**YOUR TASK**
Reproduce the records from the line containing "At what coordinates should I click to accomplish: Tap" through the line containing "click(x=12, y=53)", inclusive, substituting "return arrow" for "back arrow" and leaving everything else unchanged.

--- Start of RECORDS TO PROCESS ---

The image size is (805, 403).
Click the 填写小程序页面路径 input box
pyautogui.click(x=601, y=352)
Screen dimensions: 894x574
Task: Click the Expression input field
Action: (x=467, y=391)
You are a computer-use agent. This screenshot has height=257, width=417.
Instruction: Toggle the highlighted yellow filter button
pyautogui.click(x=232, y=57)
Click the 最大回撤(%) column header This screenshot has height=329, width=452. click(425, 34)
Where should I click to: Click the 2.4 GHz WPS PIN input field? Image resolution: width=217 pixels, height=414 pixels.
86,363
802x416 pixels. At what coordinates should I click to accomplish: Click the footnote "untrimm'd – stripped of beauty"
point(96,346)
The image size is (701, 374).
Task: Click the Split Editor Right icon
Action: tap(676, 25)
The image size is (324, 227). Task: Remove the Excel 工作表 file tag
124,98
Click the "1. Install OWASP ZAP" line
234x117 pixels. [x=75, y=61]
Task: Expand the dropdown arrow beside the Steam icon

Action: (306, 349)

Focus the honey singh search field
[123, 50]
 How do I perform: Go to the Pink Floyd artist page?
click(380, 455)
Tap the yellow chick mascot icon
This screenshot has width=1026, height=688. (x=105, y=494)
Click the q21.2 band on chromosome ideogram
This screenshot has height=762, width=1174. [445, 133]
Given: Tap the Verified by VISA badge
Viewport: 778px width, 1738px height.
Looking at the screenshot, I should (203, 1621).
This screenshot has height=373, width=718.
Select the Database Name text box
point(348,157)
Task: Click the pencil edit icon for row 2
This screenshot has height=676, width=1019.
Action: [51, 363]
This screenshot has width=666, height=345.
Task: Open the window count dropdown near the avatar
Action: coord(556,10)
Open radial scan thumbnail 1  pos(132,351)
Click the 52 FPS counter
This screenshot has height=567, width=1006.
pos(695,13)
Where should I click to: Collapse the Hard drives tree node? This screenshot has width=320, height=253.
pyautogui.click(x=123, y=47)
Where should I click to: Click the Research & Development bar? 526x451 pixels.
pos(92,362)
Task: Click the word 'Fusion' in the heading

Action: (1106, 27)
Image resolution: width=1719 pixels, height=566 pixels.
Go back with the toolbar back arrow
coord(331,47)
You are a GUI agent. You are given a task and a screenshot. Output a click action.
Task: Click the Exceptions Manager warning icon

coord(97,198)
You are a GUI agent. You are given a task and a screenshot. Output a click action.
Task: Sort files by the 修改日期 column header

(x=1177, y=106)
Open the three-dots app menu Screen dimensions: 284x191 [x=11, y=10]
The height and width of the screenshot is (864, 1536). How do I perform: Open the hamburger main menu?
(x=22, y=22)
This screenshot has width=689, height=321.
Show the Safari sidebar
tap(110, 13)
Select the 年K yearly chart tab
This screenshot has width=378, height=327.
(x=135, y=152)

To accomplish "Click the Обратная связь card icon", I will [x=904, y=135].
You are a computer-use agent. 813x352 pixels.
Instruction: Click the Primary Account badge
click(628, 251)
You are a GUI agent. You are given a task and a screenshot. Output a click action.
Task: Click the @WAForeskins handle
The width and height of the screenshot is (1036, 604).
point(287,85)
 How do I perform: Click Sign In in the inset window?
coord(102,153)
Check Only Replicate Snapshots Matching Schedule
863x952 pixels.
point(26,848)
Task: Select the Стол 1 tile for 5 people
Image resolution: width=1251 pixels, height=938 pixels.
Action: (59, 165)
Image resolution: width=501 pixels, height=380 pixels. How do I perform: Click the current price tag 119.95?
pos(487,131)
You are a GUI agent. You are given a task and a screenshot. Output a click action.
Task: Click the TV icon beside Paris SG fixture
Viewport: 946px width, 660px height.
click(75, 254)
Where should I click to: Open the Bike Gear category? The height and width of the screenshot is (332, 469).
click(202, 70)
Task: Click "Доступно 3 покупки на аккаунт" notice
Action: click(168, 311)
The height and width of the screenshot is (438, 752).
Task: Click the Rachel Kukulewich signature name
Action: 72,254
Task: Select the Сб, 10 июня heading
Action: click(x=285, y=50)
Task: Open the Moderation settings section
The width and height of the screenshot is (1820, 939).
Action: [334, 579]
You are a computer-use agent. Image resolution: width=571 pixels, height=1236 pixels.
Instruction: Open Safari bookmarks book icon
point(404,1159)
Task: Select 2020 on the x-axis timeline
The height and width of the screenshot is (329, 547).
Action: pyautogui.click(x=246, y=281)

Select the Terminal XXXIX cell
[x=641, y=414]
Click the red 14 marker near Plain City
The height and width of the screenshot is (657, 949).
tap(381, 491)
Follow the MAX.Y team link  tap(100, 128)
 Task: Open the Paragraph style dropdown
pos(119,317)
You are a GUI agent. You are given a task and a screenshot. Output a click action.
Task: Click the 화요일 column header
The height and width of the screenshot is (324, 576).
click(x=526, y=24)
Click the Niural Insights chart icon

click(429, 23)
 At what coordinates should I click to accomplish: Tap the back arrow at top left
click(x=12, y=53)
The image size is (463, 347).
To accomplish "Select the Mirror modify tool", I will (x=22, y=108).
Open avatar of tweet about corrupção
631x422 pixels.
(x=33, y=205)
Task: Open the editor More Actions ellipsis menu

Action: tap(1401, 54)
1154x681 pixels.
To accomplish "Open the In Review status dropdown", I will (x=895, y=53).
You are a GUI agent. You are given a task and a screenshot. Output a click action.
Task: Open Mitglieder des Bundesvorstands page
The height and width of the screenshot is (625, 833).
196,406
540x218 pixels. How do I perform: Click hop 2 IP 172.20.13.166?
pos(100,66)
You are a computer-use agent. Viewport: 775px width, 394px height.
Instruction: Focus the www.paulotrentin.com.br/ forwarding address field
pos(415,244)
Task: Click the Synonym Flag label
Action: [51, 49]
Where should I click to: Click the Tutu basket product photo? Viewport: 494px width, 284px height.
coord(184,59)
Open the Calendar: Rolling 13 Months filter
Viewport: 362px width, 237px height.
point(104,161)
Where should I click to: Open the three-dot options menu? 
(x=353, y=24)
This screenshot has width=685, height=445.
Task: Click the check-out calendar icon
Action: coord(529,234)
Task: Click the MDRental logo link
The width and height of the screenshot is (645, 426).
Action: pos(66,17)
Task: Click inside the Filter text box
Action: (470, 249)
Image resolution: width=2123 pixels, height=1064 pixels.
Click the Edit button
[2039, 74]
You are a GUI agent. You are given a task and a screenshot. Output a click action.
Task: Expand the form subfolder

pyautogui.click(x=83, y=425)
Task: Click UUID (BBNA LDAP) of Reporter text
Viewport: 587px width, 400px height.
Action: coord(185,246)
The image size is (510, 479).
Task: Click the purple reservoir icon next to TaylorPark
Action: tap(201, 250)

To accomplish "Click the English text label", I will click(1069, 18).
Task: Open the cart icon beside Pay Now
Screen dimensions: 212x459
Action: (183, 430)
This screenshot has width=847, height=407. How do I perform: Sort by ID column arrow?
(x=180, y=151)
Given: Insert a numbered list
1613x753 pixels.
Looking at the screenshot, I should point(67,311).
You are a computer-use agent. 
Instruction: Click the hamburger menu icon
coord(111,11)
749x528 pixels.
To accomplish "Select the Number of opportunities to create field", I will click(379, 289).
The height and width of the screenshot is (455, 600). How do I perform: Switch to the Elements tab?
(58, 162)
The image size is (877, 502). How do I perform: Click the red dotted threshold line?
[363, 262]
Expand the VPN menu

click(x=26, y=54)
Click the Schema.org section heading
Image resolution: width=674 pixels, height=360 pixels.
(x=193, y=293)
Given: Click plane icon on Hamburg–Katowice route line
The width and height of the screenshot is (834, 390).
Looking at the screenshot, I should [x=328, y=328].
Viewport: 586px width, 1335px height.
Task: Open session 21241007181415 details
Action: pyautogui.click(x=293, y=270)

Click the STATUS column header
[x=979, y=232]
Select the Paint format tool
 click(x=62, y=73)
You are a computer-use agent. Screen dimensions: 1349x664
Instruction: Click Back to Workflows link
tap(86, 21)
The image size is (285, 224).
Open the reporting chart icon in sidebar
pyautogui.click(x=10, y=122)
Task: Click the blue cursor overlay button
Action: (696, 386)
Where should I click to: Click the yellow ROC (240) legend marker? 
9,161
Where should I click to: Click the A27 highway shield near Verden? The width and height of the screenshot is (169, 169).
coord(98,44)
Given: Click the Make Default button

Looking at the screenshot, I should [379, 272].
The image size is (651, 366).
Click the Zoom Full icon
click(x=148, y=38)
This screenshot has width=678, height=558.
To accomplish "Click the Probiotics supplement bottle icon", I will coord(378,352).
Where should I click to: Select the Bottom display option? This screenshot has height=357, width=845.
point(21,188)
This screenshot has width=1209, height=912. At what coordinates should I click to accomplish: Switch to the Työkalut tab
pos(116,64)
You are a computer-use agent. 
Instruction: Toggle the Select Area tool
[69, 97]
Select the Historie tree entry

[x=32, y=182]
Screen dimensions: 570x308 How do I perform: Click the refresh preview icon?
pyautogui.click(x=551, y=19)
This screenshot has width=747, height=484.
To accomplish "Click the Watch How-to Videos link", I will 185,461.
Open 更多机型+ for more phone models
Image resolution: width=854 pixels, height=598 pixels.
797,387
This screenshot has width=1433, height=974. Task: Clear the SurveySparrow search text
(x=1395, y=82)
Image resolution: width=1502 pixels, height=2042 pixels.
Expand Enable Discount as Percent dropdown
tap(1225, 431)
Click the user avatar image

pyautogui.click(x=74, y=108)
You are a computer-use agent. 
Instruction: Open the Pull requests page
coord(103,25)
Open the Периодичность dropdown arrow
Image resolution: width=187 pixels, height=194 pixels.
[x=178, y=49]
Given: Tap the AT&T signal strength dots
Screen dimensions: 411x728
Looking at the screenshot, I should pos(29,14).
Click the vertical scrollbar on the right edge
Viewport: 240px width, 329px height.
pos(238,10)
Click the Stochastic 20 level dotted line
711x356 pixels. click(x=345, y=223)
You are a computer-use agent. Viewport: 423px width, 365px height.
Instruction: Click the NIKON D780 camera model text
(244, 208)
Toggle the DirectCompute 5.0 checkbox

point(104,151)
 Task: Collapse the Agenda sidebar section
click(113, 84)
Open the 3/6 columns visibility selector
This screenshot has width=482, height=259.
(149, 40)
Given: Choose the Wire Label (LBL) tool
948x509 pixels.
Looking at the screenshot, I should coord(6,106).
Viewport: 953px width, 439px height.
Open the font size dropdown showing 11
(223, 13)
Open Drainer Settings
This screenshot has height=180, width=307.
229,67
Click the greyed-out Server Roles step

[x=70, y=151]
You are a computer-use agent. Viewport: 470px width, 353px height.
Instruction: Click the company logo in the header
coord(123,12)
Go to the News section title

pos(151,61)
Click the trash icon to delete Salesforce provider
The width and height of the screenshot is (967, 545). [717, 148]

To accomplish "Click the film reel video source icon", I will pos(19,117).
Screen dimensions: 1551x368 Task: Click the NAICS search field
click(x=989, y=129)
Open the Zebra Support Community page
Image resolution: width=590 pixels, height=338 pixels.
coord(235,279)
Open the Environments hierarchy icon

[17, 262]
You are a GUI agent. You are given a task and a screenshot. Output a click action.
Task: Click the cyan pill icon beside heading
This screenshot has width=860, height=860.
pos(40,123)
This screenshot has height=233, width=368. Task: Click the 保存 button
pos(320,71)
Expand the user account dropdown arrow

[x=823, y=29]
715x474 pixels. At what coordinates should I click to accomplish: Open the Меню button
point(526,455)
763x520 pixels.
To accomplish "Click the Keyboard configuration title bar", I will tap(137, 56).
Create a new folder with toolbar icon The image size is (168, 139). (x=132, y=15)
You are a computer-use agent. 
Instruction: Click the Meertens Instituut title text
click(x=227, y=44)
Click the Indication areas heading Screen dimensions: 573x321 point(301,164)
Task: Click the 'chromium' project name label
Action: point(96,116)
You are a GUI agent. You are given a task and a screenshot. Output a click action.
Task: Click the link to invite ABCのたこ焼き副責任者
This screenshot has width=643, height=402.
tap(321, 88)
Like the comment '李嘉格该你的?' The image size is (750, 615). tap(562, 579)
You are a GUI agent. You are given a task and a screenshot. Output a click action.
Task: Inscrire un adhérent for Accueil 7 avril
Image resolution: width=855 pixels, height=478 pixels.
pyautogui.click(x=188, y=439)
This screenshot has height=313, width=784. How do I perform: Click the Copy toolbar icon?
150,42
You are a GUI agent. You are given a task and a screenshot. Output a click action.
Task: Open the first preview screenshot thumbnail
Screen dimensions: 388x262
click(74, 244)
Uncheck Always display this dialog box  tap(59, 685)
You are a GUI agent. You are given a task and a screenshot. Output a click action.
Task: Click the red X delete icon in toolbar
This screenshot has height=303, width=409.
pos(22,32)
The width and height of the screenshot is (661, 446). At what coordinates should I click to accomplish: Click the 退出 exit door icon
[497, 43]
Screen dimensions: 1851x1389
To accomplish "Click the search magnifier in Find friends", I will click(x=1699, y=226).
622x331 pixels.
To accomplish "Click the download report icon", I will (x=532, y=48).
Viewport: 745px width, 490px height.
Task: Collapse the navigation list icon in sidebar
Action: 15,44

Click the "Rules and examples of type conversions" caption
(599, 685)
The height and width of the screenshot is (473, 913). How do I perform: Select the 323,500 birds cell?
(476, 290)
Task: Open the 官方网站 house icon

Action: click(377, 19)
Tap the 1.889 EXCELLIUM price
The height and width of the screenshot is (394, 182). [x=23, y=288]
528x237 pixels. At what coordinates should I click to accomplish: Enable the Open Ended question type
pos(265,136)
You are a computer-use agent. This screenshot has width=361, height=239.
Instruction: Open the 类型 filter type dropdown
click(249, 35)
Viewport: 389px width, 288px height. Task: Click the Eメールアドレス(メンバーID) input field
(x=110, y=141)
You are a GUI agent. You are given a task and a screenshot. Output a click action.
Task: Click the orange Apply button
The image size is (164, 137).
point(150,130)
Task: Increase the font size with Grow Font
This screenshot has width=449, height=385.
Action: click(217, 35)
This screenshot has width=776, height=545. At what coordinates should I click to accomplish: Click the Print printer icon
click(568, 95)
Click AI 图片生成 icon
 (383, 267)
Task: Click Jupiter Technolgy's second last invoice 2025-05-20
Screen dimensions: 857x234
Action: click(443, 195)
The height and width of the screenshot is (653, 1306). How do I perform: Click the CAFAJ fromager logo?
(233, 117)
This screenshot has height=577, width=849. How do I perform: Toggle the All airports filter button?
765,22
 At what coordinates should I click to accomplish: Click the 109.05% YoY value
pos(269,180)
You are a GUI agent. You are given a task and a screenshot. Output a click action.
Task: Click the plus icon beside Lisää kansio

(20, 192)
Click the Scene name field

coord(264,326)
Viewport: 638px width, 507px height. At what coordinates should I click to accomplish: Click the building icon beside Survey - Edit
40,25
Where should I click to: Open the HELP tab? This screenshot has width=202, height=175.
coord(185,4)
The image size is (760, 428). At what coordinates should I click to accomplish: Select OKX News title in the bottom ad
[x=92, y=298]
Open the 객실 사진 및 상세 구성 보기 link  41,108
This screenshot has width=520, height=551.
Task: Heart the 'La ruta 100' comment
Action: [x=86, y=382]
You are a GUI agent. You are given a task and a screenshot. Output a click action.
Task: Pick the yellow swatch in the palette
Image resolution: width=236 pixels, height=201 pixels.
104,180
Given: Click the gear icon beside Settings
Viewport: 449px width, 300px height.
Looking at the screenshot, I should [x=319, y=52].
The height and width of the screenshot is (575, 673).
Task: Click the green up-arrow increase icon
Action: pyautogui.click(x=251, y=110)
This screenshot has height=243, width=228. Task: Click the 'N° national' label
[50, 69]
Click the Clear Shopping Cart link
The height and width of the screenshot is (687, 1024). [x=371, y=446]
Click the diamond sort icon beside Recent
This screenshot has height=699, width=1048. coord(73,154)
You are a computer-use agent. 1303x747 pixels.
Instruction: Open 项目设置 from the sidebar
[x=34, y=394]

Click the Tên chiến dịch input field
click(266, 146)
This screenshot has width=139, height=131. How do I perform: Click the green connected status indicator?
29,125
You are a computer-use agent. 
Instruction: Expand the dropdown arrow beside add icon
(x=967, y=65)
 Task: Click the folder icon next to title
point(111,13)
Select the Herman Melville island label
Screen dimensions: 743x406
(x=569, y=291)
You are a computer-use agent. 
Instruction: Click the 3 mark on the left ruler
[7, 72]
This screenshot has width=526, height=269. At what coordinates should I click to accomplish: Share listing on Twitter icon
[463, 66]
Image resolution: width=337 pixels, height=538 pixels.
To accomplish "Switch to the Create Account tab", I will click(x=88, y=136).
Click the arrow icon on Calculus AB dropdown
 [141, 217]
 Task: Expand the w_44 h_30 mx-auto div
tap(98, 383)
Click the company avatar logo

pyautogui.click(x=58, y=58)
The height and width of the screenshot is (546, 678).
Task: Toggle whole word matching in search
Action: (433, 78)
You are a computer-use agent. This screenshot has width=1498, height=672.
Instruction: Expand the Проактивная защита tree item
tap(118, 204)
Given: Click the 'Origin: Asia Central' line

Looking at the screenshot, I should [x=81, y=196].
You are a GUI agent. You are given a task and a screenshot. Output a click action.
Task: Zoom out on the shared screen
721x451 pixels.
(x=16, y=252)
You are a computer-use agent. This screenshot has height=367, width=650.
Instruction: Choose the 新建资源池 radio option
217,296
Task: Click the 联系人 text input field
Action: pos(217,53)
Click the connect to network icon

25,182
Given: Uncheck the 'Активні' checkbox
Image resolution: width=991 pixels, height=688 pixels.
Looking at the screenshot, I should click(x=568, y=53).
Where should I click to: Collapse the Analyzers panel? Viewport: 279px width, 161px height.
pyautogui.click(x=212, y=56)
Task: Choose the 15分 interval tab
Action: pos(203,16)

--- End of RECORDS TO PROCESS ---

**RESPONSE BELOW**
 At what coordinates should I click to accomplish: Tap the return arrow at top left
click(x=12, y=53)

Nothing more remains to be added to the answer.